Directions:
[1] Answer these questions from the nurses' strike text:
(a) How many special guards did the hospital hire for the strike?
(b) For how many years had Elizabeth Savage been a nurse at the hospital center?
(c) What occupancy rate did George Washington University Medical Center reach yesterday?
[2] Rewrite the part of the nurses' strike text that begins at the words "Like the staff" and ends after "sick patients here.", putting "colleagues" in place of "coworkers".

Extract to read:
· · ·

Loughery said he believes both the other area hospitals and their nurses are watching the situation at the hospital center because the outcome of the strike could affect, their nursing programs.
The District of Columbia Nurses Association "obviously wants us because we're the biggest. They want a foot in the door," he said. Of the area's major private hospitals, only the nurses at the hospital center and Howard are unionized.
Area hospitals are also monitoring the strike because of its effect on their business. George Washington University Medical Center, for example, has in the past few weeks gone from an 83 percent occupancy rate to a 90 percent rate yesterday. A hospital official said many of the new patients have been admitted by physicians with provileges at both GW and the hospital center.
Existence of the strike was obvious inside the hospital yesterday morning by what was not going on, rather than what was.
Several units had been padlocked after being cleaned and having beds made up. The doors were chained, said Snyder, to keep staffers on duty from using the rooms to nap.
In units still open but unoccupied, one noticed the empty nursing stations and the absence of the 18-tray carts that were being used to deliver breakfast to the units housing patients.
While hospitals are usually quiet above emergency room levels on holiday weekends, the hospital center was noticeably so yesterday, with corridors empty and the normally busy lobby at times occupied only by a guard with a metal detector, one of 93 special guards hired by the hospital for the strike.
Like the staff physicians who struck Washington's Group Health Association 11 days last month, the strike at the hospital center is forcing nurses to make agaonizing choices between what some see as duty to patients and their profession, and others see as their duty to themselves as well as their profession.
Linda Carl, a staff nurse in the hospital's Surgical Intensive Care Unit and a member of the shock-trauma nursing team, was at work yesterday morning, despite the fact that many of her friends and coworkers were on the picket line.
"There are several reasons why I'm at work," she said, "but the first is that the shock-trauma program is pretty important and we've got some pretty sick patients here.
"I feel that morally I just couldn't leave the patients," said Carl, who was careful to stress that she supports the strikers and their goals and has not been pressured or threatened by either side to go out or stay. "We do primary nursing here, and you get pretty involved with one specific patient. And when the family gets concerned about the strike and wants to know who's going to take care of my patient, and after you've known them for several weeks, it just gets very difficult to go out.
"What they're asking for is very important, but I just couldn't go out on strike. I wish there was some other way to hassle with the administration," said Carl. "I just can't walk out. It's completely against what I feel is the most important part of my job."
But Elizabeth Savage, a nurse at the hospital center for 14 years, "since Sept. 8, 1964," was picketing the hospital yesterday because of what she sees as a professional duty. "I care, for better patient care," she said.
"If a nurse is happy in her job," said Savage, "she can give better care." She was joined on the picket line by her 4-year-old daughter, Janine. "She woke up at 5:30 this morning and "Can I go on strike with you?'"
At times there were as many as 60 pickets at the center's three entrances, two on Michigan Avenue NE and one on Irving Street NE.
The lines of women and a few men, most in white uniforms, were orderly, if loud at times, with pickets chanting things like "No contract, no work!" and carrying obviously hand-lettered signs with message like "Help us to help you", "The Washington Hospital Center is very unfair" and "Nurses on Strike."

· · ·

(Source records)
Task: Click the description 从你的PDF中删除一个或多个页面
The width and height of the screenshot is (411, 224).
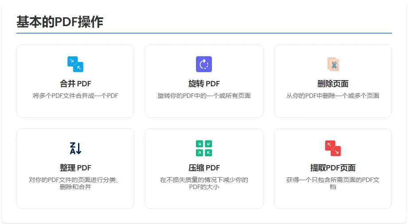Action: [333, 96]
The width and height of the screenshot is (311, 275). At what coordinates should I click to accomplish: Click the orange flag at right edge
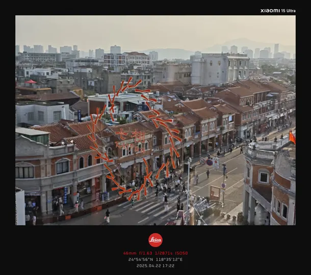tap(292, 137)
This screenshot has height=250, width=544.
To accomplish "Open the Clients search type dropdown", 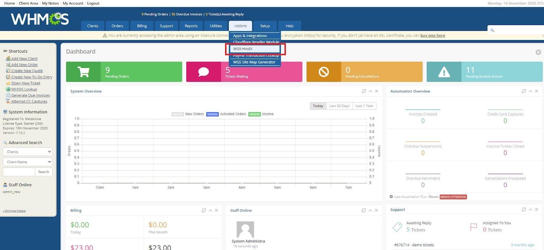I will (28, 152).
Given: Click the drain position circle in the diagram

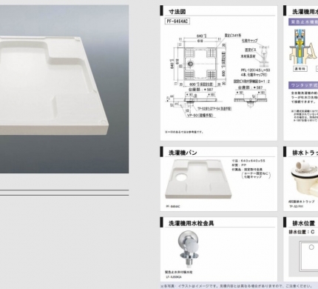Looking at the screenshot, I should tap(311, 247).
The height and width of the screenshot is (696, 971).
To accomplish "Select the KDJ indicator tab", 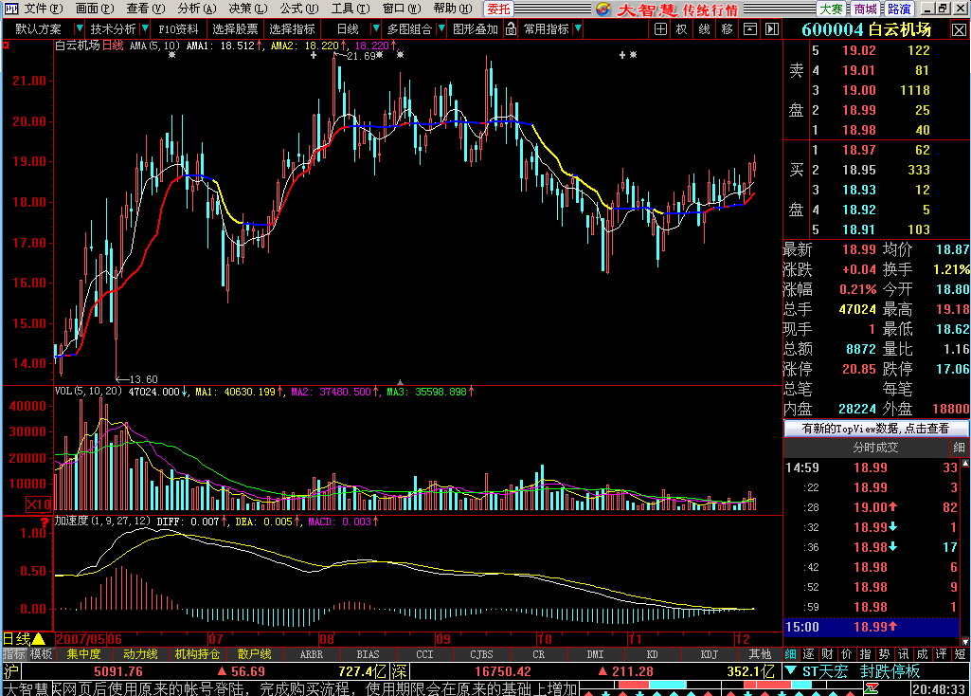I will tap(709, 654).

· · ·

Problem solutions:
[1]
(a) 93
(b) 14 years
(c) 90 percent

[2]
Like the staff physicians who struck Washington's Group Health Association 11 days last month, the strike at the hospital center is forcing nurses to make agaonizing choices between what some see as duty to patients and their profession, and others see as their duty to themselves as well as their profession.
Linda Carl, a staff nurse in the hospital's Surgical Intensive Care Unit and a member of the shock-trauma nursing team, was at work yesterday morning, despite the fact that many of her friends and colleagues were on the picket line.
"There are several reasons why I'm at work," she said, "but the first is that the shock-trauma program is pretty important and we've got some pretty sick patients here.